New Survey Points to Brewery Taprooms as Category Growth Centers
One of the more familiar refrains from beer industry members is that direct-to-consumer sales at brewery taprooms are cutting into the more traditional on-premise opportunities.
While concerns that tasting room visits could be replacing trips to the bar are legitimate, Brewers Association chief economist Bart Watson has new survey data to help quell some of those fears.
In a recent blog post, Watson shared the results of a joint consumer survey with Nielsen. The biggest takeaway? 64 percent of the nearly 1,500 consumer respondents said a brewery visit was “either a different type of occasion or was in addition to typical on-premise occasions.”
Asked if taproom visits “replaced” a visit to a bar or another on-premise establishment, 34 percent of 21 to 34-year-old respondents described a brewery visit as a “different type of occasion” and said they wouldn’t have considered going to a bar instead. 25 percent of consumers in that cohort also said they stopped at breweries as well as more traditional on-premise outlets during an outing.
Meanwhile, 38 percent of 35 to 54-year-olds and 47 percent of drinkers over the age of 55 said they considered brewery visits to be different than bar visits.
For Watson, these findings are significant, because it means that brewery taprooms are actually helping to grow the entire beer category.
“There is growing evidence that much of the growth in demand for experiential beer-drinking occasions was not being fully met by traditional on-premise channels,” Watson wrote. “Breweries have clearly tapped into this demand, and as we can increasingly see in surveys, many of the visitors driving at-the-brewery volumes are not just substituting those visits for traditional on-premise, but rather coming back to the beer category because their demand for an experiential beer drinking occasion is being met.”
Tenth and Blake President Provides “Playbook” for Surviving a Shakeout
Newly appointed Tenth and Blake chief Pete Marino has some lessons for craft breweries worried about a shakeout.
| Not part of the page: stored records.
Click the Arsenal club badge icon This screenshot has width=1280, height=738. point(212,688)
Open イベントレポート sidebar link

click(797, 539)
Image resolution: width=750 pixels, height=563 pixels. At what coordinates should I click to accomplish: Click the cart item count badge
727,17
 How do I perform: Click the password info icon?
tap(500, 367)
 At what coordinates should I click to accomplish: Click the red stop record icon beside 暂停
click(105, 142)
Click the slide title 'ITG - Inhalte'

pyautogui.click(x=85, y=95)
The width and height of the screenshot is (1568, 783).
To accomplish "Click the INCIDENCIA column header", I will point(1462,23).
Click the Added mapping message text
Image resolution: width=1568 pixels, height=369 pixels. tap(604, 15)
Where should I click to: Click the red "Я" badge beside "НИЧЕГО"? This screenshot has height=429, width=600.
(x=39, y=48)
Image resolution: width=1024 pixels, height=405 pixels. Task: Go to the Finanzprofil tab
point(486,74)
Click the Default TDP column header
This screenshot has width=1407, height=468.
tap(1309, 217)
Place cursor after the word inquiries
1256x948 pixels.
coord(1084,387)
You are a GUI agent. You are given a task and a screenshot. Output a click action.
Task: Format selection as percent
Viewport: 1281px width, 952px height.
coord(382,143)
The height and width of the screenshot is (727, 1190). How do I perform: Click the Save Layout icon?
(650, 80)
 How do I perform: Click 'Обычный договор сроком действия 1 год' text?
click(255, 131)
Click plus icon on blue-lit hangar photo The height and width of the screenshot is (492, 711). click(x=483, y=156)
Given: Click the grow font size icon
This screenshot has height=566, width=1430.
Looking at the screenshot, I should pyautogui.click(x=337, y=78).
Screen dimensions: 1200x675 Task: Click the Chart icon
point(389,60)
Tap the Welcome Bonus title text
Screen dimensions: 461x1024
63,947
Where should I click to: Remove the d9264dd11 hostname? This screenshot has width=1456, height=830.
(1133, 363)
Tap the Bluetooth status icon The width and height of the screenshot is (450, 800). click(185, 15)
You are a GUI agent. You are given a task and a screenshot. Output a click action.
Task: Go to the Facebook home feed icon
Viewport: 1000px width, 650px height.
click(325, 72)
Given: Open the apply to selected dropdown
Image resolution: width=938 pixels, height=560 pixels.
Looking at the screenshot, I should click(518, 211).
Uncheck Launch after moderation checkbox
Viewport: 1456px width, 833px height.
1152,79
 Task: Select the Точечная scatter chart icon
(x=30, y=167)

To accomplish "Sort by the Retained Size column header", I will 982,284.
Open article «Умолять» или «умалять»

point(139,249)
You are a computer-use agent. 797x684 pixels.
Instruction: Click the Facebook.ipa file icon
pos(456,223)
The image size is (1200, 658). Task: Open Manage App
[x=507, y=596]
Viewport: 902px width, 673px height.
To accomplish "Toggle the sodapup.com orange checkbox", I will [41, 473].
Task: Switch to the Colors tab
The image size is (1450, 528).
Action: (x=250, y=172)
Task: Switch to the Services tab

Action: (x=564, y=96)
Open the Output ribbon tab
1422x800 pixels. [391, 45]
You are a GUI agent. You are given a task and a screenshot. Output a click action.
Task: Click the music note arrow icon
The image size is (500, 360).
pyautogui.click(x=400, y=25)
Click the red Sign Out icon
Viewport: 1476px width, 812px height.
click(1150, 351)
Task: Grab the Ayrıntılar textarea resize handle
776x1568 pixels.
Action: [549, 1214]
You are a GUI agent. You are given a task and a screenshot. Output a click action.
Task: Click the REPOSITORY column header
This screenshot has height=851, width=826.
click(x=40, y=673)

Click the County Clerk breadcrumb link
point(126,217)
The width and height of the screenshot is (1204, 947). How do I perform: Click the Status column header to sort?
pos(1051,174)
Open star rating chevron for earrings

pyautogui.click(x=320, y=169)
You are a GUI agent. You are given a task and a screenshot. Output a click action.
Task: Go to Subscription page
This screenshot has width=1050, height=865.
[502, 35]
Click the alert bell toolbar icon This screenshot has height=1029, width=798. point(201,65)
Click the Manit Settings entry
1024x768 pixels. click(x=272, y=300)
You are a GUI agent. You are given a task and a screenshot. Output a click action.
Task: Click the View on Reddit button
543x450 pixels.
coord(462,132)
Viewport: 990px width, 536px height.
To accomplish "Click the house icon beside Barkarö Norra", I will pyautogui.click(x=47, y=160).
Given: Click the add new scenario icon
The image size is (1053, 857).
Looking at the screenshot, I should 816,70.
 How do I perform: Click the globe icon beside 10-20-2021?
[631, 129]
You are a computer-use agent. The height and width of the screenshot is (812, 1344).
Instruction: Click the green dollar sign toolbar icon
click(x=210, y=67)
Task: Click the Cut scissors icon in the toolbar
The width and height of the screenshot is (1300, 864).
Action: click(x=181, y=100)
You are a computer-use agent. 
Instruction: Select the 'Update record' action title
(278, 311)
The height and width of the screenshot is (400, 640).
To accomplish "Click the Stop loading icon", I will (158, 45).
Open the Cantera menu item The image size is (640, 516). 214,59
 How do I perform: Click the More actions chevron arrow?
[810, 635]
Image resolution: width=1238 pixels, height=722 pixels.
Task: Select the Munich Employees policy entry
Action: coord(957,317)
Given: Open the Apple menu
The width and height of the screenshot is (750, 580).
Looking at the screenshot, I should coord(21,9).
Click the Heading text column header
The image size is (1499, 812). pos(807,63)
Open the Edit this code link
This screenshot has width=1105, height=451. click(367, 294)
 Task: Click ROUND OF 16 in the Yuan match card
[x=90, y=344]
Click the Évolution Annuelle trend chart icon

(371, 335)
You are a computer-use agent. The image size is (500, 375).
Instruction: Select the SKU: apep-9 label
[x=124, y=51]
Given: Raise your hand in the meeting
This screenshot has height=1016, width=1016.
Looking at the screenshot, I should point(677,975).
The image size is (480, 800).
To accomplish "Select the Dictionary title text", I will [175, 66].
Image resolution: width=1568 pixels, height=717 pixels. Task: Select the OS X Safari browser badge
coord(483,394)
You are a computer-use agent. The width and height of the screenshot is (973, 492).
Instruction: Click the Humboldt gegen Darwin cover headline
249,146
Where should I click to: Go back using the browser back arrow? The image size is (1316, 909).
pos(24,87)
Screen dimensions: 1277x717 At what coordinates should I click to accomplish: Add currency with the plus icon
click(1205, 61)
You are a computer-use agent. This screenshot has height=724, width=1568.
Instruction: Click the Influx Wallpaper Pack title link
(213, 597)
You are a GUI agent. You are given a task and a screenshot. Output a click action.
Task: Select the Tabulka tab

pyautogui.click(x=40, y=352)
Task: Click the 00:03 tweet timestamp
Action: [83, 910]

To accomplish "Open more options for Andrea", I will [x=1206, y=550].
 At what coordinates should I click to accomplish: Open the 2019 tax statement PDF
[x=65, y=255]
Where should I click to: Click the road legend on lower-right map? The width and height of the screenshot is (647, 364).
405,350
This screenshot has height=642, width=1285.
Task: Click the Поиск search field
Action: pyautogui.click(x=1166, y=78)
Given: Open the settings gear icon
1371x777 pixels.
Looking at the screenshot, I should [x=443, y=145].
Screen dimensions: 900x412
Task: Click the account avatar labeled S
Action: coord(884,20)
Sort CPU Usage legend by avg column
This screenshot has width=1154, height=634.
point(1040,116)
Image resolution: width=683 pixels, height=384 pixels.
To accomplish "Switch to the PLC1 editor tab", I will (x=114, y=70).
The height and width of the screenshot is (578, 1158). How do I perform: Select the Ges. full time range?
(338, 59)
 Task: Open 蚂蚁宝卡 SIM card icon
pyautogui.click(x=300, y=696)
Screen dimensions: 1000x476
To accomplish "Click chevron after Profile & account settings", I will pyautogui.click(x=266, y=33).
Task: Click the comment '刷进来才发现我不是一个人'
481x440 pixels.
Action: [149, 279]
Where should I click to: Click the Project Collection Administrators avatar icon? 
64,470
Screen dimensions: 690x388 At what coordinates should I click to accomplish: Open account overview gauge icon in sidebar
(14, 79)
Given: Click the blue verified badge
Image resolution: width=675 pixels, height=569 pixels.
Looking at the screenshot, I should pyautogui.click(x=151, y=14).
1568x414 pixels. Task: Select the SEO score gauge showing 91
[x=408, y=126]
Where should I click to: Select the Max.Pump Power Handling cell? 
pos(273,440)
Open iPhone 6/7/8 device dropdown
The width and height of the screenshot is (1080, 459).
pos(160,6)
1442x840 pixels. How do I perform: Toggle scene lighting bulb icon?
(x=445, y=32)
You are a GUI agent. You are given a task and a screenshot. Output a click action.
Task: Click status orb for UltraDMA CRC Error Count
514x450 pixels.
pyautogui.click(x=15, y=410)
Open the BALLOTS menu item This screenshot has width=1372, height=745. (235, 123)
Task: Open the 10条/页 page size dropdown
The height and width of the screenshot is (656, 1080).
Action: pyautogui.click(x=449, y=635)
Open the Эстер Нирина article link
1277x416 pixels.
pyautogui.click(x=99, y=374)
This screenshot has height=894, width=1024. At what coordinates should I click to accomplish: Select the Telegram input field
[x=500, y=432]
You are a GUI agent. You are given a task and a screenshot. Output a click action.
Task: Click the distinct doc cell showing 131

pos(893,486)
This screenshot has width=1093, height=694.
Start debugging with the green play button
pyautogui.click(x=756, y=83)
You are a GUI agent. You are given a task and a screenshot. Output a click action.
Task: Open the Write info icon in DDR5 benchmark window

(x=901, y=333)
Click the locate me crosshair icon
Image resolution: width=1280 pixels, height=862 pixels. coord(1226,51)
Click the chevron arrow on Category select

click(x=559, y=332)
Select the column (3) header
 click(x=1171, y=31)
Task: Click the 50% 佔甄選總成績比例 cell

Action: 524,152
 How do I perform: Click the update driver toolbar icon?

In a speech at the California Beer and Beverage Distributors meeting, Marino laid out five ways craft brewers can succeed over the next five years, according to the beer company’s own blog.
First, Marino believes that craft brewers need to have a “clear vision for their place in the market,” if they want to “ride out any shakeout we encounter in the next few years.”
In Marino’s eyes, that means being “realistic” about goals, and “ensuring they have the resources in place to get there.”
He also suggested that brewers simplify their portfolios, develop more sessionable beer offerings and maintain a “steady commitment” to brand building.
“You can come up with an amazing sales and marketing program, but if it’s a one-off, you’ll see minimal lasting impact,” Marino reportedly said.
He also advocated for three-tier system, saying self-distributing breweries and those focused on direct-to-consumer sales would have “a short-term win” in profitability, but in order to enjoy scalable, long-term success, they need to identify a “committed distributor partner.”
Old Town Brewing in Fight with City of Portland Over Stag Symbol
With nearly 6,000 craft breweries all trying to distribute tens of thousands of products, it’s not uncommon to see a variety of trademark infringement cases – usually over a logo or the name of a product.
The latest dust-up, in Portland, Oregon, however, has one of the more interesting plot twists we’ve seen in awhile. It involves Old Town Brewing, the city of Portland and a pair of major alcohol companies, all of which want the ability to use the image of a leaping stag from Portland’s iconic downtown neon sign.
The Beervana blog has an in-depth write-up on the issue, but here’s the gist: In 2010, the city of Portland purchased the sign, saving it from being ripped down and obtained several trademarks for use of the sign’s imagery on products such as merchandise in the process.
But the city never trademarked the leaping deer for use in beer, wine and alcohol and, in 2012, the U.S. Patent & Trademark office granted Old Town Brewing the trademark for use in this category.
Now, in an effort to license the image to companies like Anheuser-Busch InBev, the city of Portland is in a public fight with Old Town Brewing. The city of Portland has filed trademark requests with the USPTO three times, each time forcing Old Town to buck up with a costly defense of what is already an “incontestable” mark.
“They told us they would spend whatever it takes,” Old Town Brewing founder Adam Milne told the Beervana blog.
Epic Brewing Sues Eddyline Brewing
In other trademark dispute news, Epic Brewing is suing Eddyline Brewing over its “Epic” trademark, Denver Westword reported last week.
Eddyline brews and packages a beer called “Epic Day Double IPA,” and Epic Brewing is claiming that the use of the word “Epic” infringes on its mark.
Epic, which has breweries in Salt Lake City and Denver, is reportedly asking for $1 million in damages.
The USPTO recently rejected Eddylines attempt to trademark the “Epic Day” beer, Westword added.